Comments for Amazon Announces Graviton2 SoC Along With New AWS Instances: 64-Core Arm With Large Performance Uplifts

Amazon Announces Graviton2 SoC Along With New AWS Instances: 64-Core Arm With Large Performance Uplifts

by Andrei Frumusanu on 12/3/2019 12:30 PM EST

Post Your Comment
Please log in or sign up to comment.

Comments Locked

41 Comments

Back to Article

Raqia - Tuesday, December 3, 2019 - link
I assume those are multi-core figures being quoted against the M5?
Andrei Frumusanu - Tuesday, December 3, 2019 - link
Correct.
Raqia - Tuesday, December 3, 2019 - link
So they're comparing a 24 core x86 Xeon to a 64 core Neoverse implementation.
PeachNCream - Tuesday, December 3, 2019 - link
But it can tow the rear drive only Xeon uphill with an only slightly obvious rolling start so it's clearly better until Intel requests Amazon send a system over to them for an "apples-to-apples" compairson.
andrewaggb - Tuesday, December 3, 2019 - link
Unless I'm misunderstanding something it sounds like it'll have worse perf/$ than epyc and not be x64.
shompa - Tuesday, December 3, 2019 - link
Not being X64 is great. Why use fake 64bit extensions that need a 32bit CPU core to work when you can use real 64bit and remove the whole 32bit CPU block and save energy and die space.
scineram - Wednesday, December 4, 2019 - link
No.
kallinteris - Wednesday, December 4, 2019 - link
what do you mean by " use fake 64bit extensions that need a 32bit CPU core to work when you can use real 64bit"
all modern x86 programs are compiled for 64 bit anyway
vanilla_gorilla - Tuesday, December 3, 2019 - link
And probably at lower cost and power usage.
SarahKerrigan - Tuesday, December 3, 2019 - link
How do you figure? It says "per vCPU." A vCPU is a single thread.
Raqia - Wednesday, December 4, 2019 - link
It looks like they're running the multi-threaded benchmark across all vCPUs then dividing by the number of vCPUs. So it's a renormalized multicore figure:

https://zdnet1.cbsistatic.com/hub/i/2019/11/30/3d9...

from:

https://www.zdnet.com/article/aws-graviton2-what-i...
ksec - Tuesday, December 3, 2019 - link
2x Performance Per Core over A1. I think that is finally reaching the Desktop / Server Class CPU performance, possibly 70% of Skylake.
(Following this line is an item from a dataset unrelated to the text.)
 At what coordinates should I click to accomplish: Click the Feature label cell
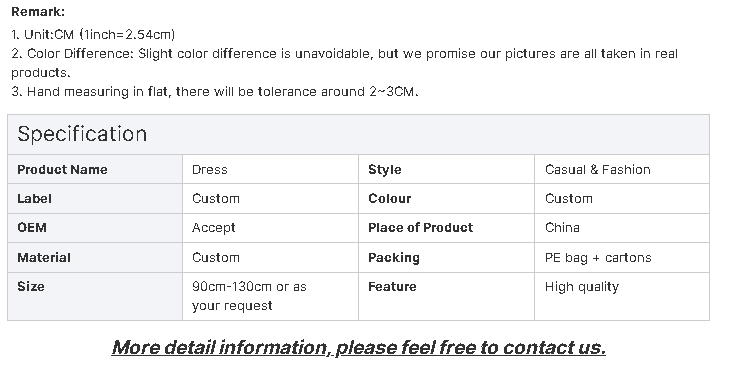[x=446, y=297]
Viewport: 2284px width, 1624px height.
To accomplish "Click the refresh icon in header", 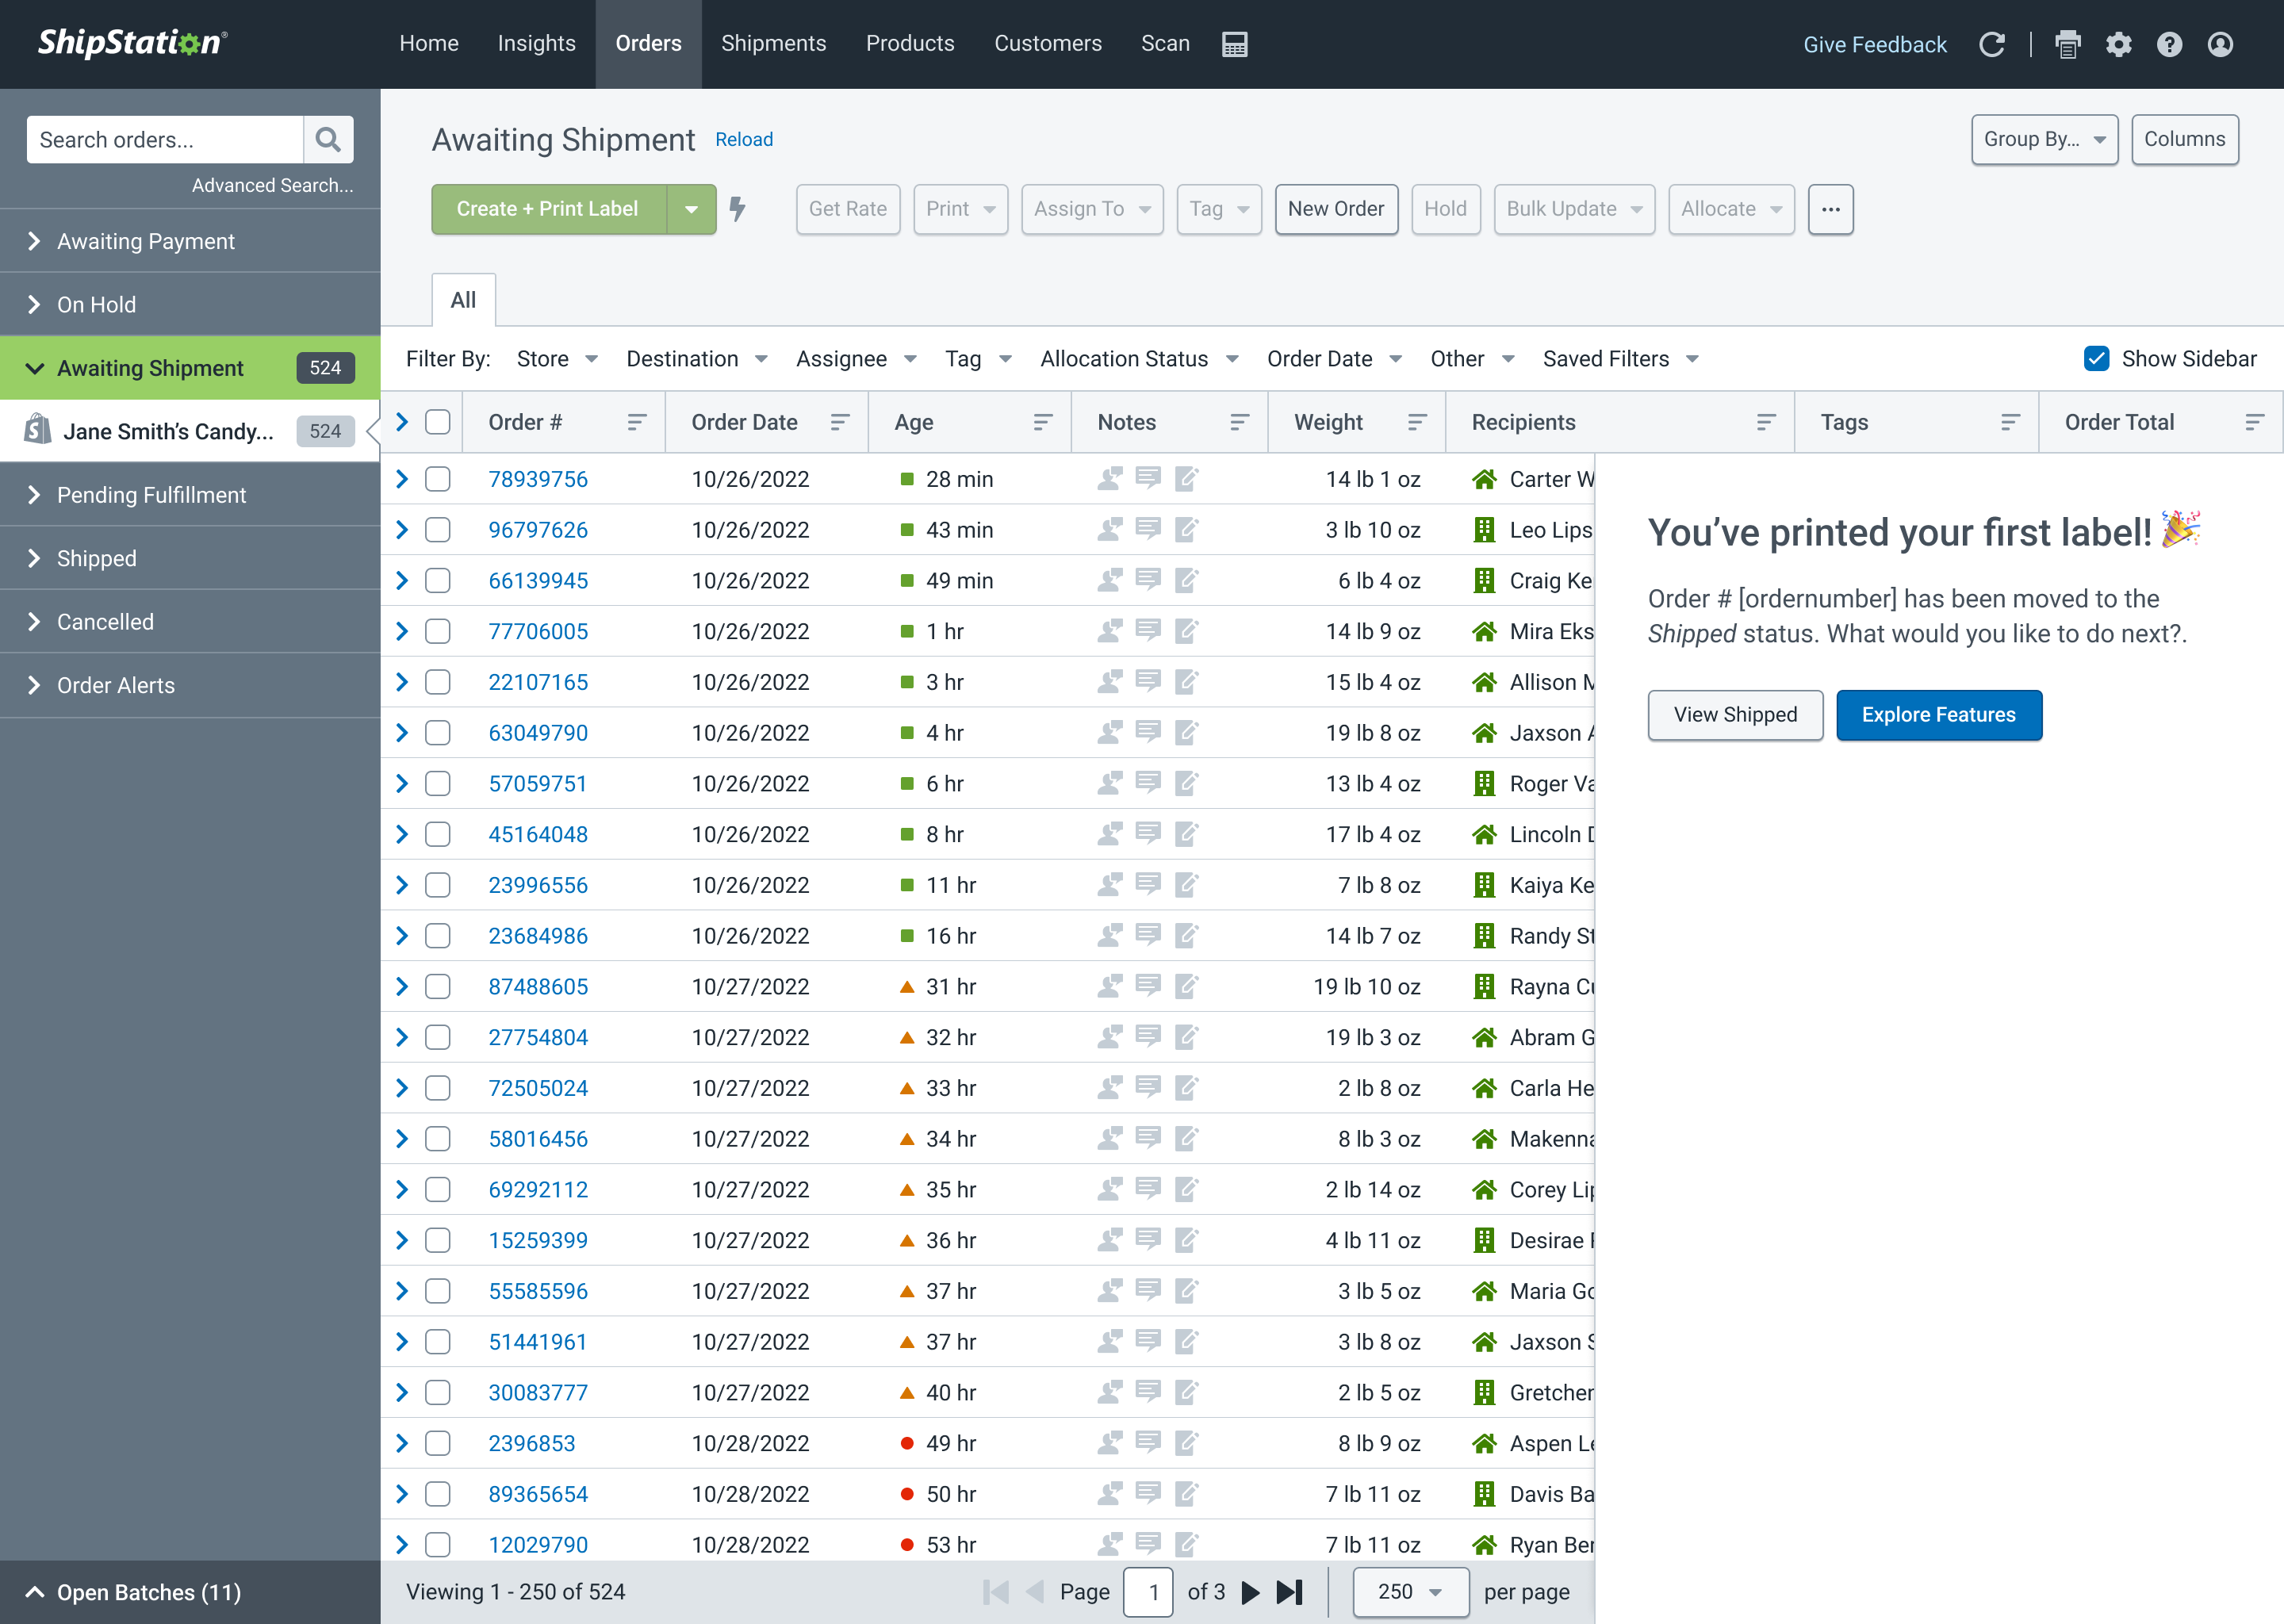I will click(1991, 44).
This is going to KickStart the ARM Server usage. Would love to see some benchmarks on those.
webdoctors - Tuesday, December 3, 2019 - link
There's no kickstarting ARM server usage. Amazon is MASSIVE. Basically if they move their hosted services to their own internal ARM servers, ARM server usage could go from 0 to 50% overnight. Its like the Costco analogy. Whatever Amazon uses internally for their storage, networking, CPU, would become one of the largest in the world overnight.
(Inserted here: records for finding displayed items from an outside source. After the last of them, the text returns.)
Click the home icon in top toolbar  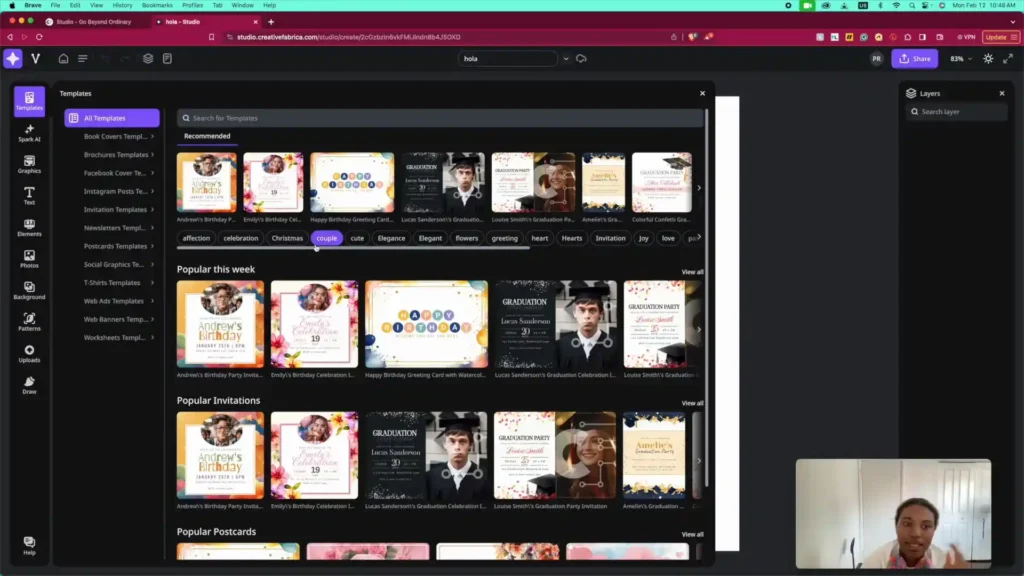click(63, 59)
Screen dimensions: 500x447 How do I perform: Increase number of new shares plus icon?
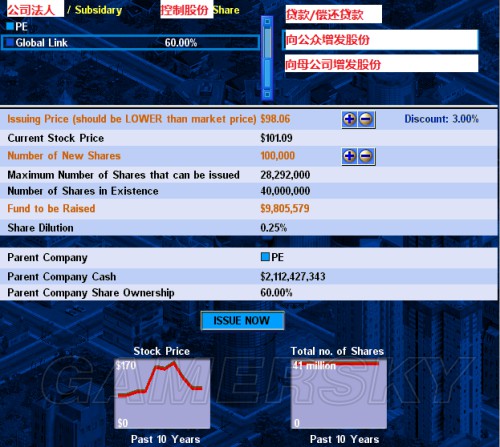(x=350, y=156)
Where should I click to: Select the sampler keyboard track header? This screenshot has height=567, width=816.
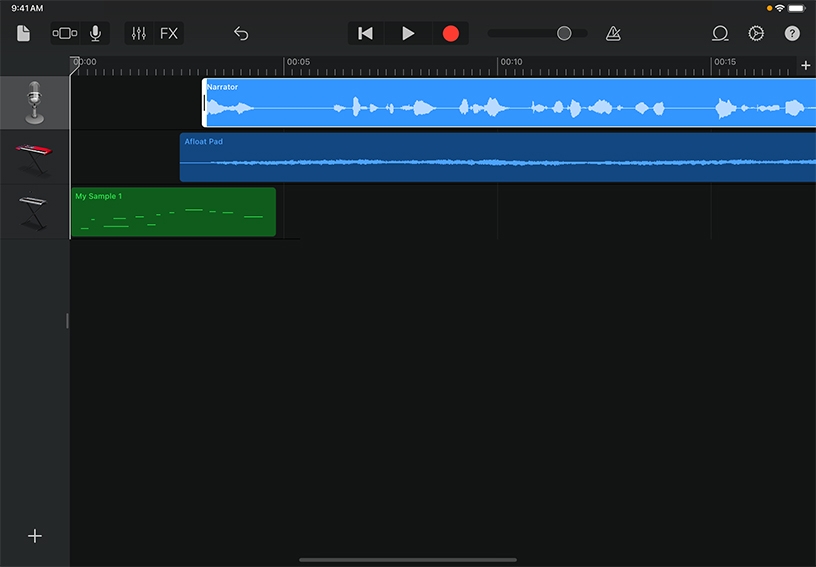tap(35, 211)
I heard their internal network chip is like 3rd biggest in the world in volume after the big guys because they use so much networking hardware internally. Even without external customers they've got the volume to skew the numbers.
R0H1T - Tuesday, December 3, 2019 - link
>ARM server usage could go from 0 to 50% overnight

You're clearly exaggerating. Pretty sure Google+FB have a bigger share of the market driving server sales in the Enterprise arena, they aren't 50% combined so AWS can't possibly be more than 50% on their own. Heck YouTube alone might be consuming more storage+chips (server) than AWS.
ksec - Wednesday, December 4, 2019 - link
Well it wont be 50%, but i know it is big. I missed the announcement I thought this is going to be like their A1 instances, turns out they intend to have all of the SaaS offer, ( DB, SMS, Mail, DNS Whatever it is ) to be running on ARM.
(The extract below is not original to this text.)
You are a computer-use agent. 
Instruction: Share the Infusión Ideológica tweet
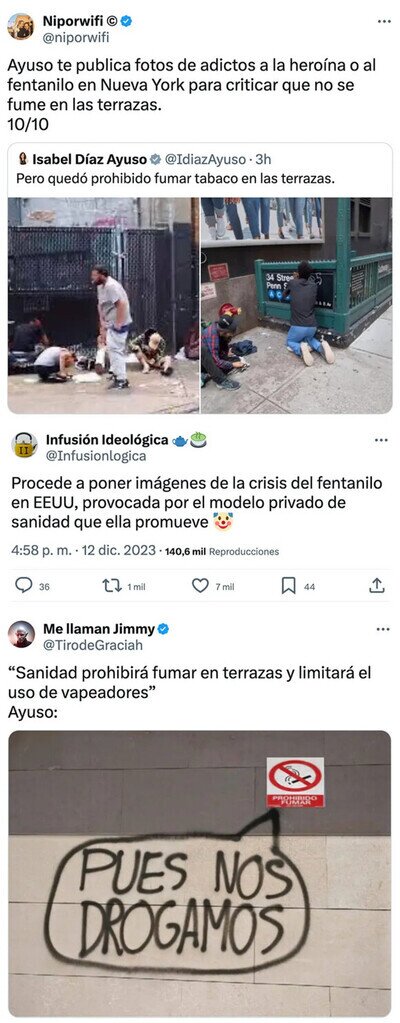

But HyperScaler together ( That is Alibaba, Amazon, Google, Facebook, etc ) together owns 50%+ of the market shipment, and AWS were estimated at 50% of Hyperscaler, so that is likely 20 - 25% of Intel DC revenue vanishing.
ksec - Wednesday, December 4, 2019 - link
Also add they have ( I dont know where it was posted ) also gave out the single core performance to be 30% faster then a Skylake 3.1Ghz thread.

That is very impressive.
Operandi - Tuesday, December 3, 2019 - link
30B transistors? Ins't the Xeon chip they are comparing it to like half that?

If thats the case that doesn't look all that impressive at all.
blu42 - Tuesday, December 3, 2019 - link
Being stuck in 14nm land is farm more impressive, I agree.
Operandi - Tuesday, December 3, 2019 - link
Nice one. Nothing at all to do with my statement but also completely irreverent to the story as a whole.
Wilco1 - Tuesday, December 3, 2019 - link
Yeah, so you need not 1 but 2 expensive 24-core Xeon chips to get similar performance. Not impressive at all...
mode_13h - Tuesday, December 3, 2019 - link
Sure, Amazon could compare to what they *estimate* a 10 nm Ice Lake server chip could deliver, but that just adds more variable into the mix. There's value in comparing to a known quantity (i.e. a current instance, whether their own or a competitive one).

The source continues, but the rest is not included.